#### Dataset
──────────
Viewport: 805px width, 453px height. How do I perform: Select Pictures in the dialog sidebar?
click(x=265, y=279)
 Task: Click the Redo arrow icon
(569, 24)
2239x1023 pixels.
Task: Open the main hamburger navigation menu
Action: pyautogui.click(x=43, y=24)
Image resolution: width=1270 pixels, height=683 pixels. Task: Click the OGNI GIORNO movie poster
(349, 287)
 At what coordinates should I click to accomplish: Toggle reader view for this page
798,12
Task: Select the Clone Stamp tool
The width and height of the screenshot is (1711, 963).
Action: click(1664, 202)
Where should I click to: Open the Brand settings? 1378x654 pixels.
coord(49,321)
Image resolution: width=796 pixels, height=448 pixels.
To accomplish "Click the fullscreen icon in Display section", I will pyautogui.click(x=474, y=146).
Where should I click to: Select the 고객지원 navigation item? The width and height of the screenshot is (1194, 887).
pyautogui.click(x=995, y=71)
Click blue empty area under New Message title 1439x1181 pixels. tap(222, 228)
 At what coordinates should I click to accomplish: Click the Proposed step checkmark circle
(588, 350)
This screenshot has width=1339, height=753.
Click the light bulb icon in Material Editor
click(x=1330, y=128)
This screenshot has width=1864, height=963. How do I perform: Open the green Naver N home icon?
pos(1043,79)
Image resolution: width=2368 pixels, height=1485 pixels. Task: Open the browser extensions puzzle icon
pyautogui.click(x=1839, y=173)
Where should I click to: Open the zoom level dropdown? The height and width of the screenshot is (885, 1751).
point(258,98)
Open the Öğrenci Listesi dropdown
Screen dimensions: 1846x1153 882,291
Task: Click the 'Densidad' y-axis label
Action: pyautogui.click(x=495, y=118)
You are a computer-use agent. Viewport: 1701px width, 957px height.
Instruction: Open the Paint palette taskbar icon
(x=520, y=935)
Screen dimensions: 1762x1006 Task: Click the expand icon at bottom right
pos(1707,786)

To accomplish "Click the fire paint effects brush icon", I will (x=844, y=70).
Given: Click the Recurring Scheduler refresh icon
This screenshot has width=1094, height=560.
──────────
#### Aim of the task
From the first line to the last, retype the records exactly.

#### Problem solution
Viewport: 805px width, 453px height. How do I perform: Select Pictures in the dialog sidebar?
click(x=265, y=279)
 Task: Click the Redo arrow icon
(569, 24)
2239x1023 pixels.
Task: Open the main hamburger navigation menu
Action: pyautogui.click(x=43, y=24)
Image resolution: width=1270 pixels, height=683 pixels. Task: Click the OGNI GIORNO movie poster
(349, 287)
 At what coordinates should I click to accomplish: Toggle reader view for this page
798,12
Task: Select the Clone Stamp tool
The width and height of the screenshot is (1711, 963).
Action: click(1664, 202)
Where should I click to: Open the Brand settings? 1378x654 pixels.
coord(49,321)
Image resolution: width=796 pixels, height=448 pixels.
To accomplish "Click the fullscreen icon in Display section", I will pyautogui.click(x=474, y=146).
Where should I click to: Select the 고객지원 navigation item? The width and height of the screenshot is (1194, 887).
pyautogui.click(x=995, y=71)
Click blue empty area under New Message title 1439x1181 pixels. tap(222, 228)
 At what coordinates should I click to accomplish: Click the Proposed step checkmark circle
(588, 350)
This screenshot has width=1339, height=753.
Click the light bulb icon in Material Editor
click(x=1330, y=128)
This screenshot has width=1864, height=963. How do I perform: Open the green Naver N home icon?
pos(1043,79)
Image resolution: width=2368 pixels, height=1485 pixels. Task: Open the browser extensions puzzle icon
pyautogui.click(x=1839, y=173)
Where should I click to: Open the zoom level dropdown? The height and width of the screenshot is (885, 1751).
point(258,98)
Open the Öğrenci Listesi dropdown
Screen dimensions: 1846x1153 882,291
Task: Click the 'Densidad' y-axis label
Action: pyautogui.click(x=495, y=118)
You are a computer-use agent. Viewport: 1701px width, 957px height.
Instruction: Open the Paint palette taskbar icon
(x=520, y=935)
Screen dimensions: 1762x1006 Task: Click the expand icon at bottom right
pos(1707,786)

To accomplish "Click the fire paint effects brush icon", I will (x=844, y=70).
Given: Click the Recurring Scheduler refresh icon
This screenshot has width=1094, height=560.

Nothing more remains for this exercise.